In 2012, the UC Davis captive breeding program achieved the first successful spawning in a decade. Thousands of offspring were created through the program last year, making 2015’s attempt the best spawning season yet.

The program has been so successful, it’s likely more white abalone exist now in captivity than in the wild, Aquilino says.

Combatting human garbage

7. Fishermen clean up lost crab gear

Dungeness crab boats in California were idle in ports up and down the coast in winter 2016. The season remained closed in most parts of the state after dangerous levels of the biotoxin domoic acid were detected in crabs.

While the delay resulted in financial losses to fishermen and no California-caught crab at the market, some in the business of Dungeness harvests were busy hauling in a different catch instead: lost crab gear.
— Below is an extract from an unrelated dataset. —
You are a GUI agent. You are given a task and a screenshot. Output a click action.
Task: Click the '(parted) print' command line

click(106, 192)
A group of fishermen stretching from Crescent City south to San Francisco collaborated with the Karen C. Drayer Wildlife Health Center at the UC Davis School of Veterinary Medicine to retrieve lost crab gear from the ocean. They sold the recovered gear back to the original owners, under what they hope will be a financially sustainable model for future cleanups.
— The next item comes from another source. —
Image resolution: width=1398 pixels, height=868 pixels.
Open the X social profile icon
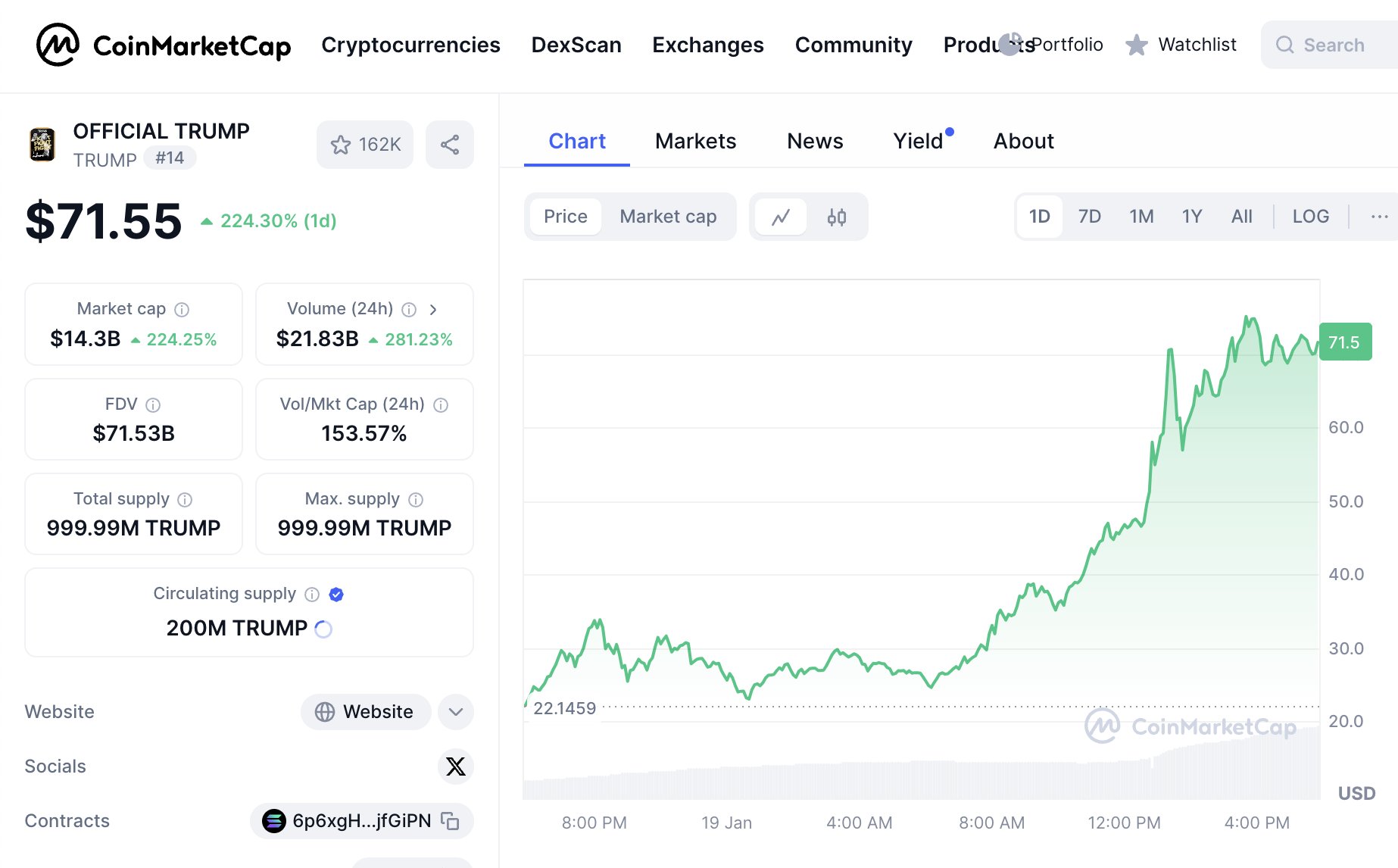pos(455,767)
8. ‘Waiter, there’s some plastic in my fish’

A number of striped fish in a basket
UC Davis researchers found plastic and fibrous debris in 25 percent of the fish sold in Indonesian and California markets. (Dale Trockel/UC Davis)
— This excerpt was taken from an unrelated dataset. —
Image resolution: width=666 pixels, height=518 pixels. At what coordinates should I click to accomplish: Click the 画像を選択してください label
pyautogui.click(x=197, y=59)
Roughly a quarter of the fish sampled from fish markets in California and Indonesia contained human-made debris — plastic or fibrous material — in their guts, according to a study from UC Davis and Hasanuddin University in Indonesia.

This 2015 study is one of the first to directly link plastic and human-made debris to the fish on consumers’ dinner plates.

Lead author Chelsea Rochman, a postdoctoral Smith Fellow at UC Davis and the University of Toronto, worked with a team of researchers to learn that plastic debris is found in 20 species of fish from fish markets in Indonesia and California.

The researchers sampled 76 fish from markets in Makassar, Indonesia, and 64 from Half Moon Bay and Princeton in California.

All of the fragments recovered from fish in Indonesia were plastic. In contrast, 80 percent of the debris found in California fish was fibers, whereas not a single strand of fiber was found in Indonesian fish.

9. Fish study results in federal microbeads ban

a number of plastic bottles used for skin care
Research led by UC Davis that found plastic debris in fish from microbeads in health and beauty products resulted in a federal ban in toothpaste and soaps. (Monticello/Getty Images)

UC Davis researcher Chelsea Rochman and her team’s microbead work was instrumental in a  federal ban on microbeads that President Obama signed into law in late 2015. Beginning in mid-2017, tiny plastic beads found in some bath and beauty products will be prohibited.

“This is a very strange example of the policy being quicker than the science,” she says in the Washington Post. The ban is aimed at the billions of “microbeads” that some researchers estimate wash down U.S. drains every day, slip through sewage treatment plants and end up being eaten by fish in lakes, rivers and oceans.

The tiny plastic beads are most often used as mild abrasives to exfoliate skin and strip away dirt and oil. They also put the colorful sparkle in some toothpastes and help fill in wrinkles in some “age-defying” make-up. Congressional researchers say hundreds of products contain microbeads and that a single bottle or tube can have hundreds of thousands of the tiny particles.

Once they wash down drains and reach sewage treatment plants, they can slip through filters that weren’t designed for such small particles and end up discharged into waterways, where they look like tiny eggs. Fish that eat them can suffer problems, researchers say, and end up on dinner plates.